待ってて下さる方々には本当に申し訳ないです。
ワープロでばーっと打てると簡単なんですが。

それにしても、意外にこっちの方が人気っぽいですね!
じゃあ武人サイド書くの難しいので、もう夕サイド一本にしようかな…。
って、そんな事はしませんけど。練りに練った構想が崩壊しちゃいますし…。
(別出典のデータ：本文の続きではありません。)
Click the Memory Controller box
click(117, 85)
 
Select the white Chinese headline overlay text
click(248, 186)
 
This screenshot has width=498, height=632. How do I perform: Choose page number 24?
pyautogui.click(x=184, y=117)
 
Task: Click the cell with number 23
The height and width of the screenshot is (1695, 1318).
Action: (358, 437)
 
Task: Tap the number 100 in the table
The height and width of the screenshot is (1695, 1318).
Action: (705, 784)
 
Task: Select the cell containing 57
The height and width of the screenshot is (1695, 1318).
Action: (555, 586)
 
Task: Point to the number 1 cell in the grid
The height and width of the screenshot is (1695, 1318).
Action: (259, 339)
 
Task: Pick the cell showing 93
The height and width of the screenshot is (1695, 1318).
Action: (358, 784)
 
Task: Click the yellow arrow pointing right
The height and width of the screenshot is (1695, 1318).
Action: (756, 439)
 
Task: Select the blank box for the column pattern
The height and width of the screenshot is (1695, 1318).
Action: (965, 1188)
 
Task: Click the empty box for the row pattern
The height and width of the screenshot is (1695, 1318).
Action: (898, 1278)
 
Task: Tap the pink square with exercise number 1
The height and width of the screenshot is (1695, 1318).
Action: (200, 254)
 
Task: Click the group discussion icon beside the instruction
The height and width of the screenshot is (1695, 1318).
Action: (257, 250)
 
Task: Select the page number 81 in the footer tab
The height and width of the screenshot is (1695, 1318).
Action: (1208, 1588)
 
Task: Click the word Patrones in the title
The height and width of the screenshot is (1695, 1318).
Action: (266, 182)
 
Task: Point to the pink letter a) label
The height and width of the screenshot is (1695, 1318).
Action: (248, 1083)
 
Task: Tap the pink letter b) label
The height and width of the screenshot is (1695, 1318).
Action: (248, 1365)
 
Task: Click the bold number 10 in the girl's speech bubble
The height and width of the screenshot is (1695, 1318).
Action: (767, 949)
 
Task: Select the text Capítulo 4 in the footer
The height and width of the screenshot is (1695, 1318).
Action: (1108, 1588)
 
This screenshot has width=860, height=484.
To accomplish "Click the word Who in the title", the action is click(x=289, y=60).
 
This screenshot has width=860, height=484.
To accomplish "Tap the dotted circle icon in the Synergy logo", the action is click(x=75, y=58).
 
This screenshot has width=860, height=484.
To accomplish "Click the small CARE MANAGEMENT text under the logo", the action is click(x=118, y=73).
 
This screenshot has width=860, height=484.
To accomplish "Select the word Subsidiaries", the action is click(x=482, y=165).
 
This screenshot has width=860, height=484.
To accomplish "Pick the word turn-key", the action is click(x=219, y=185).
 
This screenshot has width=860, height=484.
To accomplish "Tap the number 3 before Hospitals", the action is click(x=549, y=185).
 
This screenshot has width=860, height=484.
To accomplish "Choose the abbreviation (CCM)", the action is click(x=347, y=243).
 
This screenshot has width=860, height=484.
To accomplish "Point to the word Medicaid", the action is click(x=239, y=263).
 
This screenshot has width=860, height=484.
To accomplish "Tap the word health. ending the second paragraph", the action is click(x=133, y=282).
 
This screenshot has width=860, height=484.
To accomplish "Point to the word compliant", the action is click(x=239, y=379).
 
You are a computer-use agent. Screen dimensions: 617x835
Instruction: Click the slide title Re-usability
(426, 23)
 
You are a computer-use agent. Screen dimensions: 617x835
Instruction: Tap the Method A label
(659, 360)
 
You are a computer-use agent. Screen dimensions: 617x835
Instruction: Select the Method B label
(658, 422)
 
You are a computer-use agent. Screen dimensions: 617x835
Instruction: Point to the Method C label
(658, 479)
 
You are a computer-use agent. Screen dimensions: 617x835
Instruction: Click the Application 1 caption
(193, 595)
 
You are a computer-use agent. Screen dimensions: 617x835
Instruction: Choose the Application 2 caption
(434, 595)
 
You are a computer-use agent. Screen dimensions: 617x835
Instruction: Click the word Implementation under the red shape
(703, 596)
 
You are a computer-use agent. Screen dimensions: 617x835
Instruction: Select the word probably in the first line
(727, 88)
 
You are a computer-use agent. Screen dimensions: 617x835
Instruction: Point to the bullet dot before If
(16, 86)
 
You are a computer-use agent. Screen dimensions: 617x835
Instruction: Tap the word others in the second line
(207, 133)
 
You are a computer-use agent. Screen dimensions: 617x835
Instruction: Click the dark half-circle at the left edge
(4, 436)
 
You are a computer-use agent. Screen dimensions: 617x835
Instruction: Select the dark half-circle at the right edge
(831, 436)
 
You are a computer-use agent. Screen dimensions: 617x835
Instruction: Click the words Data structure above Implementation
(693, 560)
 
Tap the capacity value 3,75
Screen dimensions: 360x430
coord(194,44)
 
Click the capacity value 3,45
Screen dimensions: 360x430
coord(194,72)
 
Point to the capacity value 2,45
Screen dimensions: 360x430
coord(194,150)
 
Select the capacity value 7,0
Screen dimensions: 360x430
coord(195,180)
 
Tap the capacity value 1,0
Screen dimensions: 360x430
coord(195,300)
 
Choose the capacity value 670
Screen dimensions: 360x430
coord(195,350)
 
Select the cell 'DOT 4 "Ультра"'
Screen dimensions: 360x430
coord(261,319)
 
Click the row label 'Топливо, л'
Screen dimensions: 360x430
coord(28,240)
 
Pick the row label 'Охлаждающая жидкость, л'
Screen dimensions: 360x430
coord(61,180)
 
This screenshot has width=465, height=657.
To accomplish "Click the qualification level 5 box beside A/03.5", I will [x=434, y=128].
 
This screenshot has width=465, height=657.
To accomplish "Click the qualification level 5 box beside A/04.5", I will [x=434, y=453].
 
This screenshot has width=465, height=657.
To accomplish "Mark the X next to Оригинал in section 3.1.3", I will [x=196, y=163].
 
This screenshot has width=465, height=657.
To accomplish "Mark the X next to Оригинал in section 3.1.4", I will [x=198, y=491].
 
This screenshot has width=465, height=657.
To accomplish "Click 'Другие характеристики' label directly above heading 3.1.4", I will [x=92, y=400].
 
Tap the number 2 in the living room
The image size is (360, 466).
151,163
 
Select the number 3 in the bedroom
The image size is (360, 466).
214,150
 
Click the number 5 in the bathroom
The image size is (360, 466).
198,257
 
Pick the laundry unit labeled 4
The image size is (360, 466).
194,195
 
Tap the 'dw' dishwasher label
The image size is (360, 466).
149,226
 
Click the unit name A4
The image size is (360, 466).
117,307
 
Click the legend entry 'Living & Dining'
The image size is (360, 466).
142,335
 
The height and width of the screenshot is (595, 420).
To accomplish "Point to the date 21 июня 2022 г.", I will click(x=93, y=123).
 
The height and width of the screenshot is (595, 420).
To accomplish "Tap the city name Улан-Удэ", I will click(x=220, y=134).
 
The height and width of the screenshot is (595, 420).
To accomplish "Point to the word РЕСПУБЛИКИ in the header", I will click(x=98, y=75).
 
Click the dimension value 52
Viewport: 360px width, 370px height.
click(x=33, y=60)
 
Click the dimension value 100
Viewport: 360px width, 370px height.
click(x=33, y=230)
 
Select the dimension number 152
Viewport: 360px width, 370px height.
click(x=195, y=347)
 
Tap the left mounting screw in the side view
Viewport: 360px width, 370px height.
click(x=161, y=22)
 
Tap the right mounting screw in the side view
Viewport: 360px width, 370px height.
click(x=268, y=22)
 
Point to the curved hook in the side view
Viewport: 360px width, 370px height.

。

武人サイドのおかしな所は、個人的に武人のタメ語ですね。
作者のイメージとして武人は「〜っす!」っていう体育会系丁寧語がチャームポイントなので、彰とか辰巳とか香奈に対するタメ語は作者自身違和感を覚えているという…。
あいつらにも丁寧語使わせようか必死で悩んだんですが、まぁありえないのでやめましたけど。

そろそろお分かりかと思いますが、夕サイドでは陸上部を中心に、武人サイドでは日常や学校生活を中心に物語を展開しています。
その辺でも好き嫌い出てきそうですよね。
学校問題なんか取り上げる辺り、実はこれからも武人サイドの方が暗い話題になって行きます。
でも夕サイドではそういう事は絶対に出来ないんですよねー。
主人公が暗いのに話まで暗くしたらどうしようもなくなります。
まぁぼやきはこの辺にしときますね。


感想ありがとうございました!
いつも言いますが、とても励みになります。

あ、今回はプロフィール無しで…。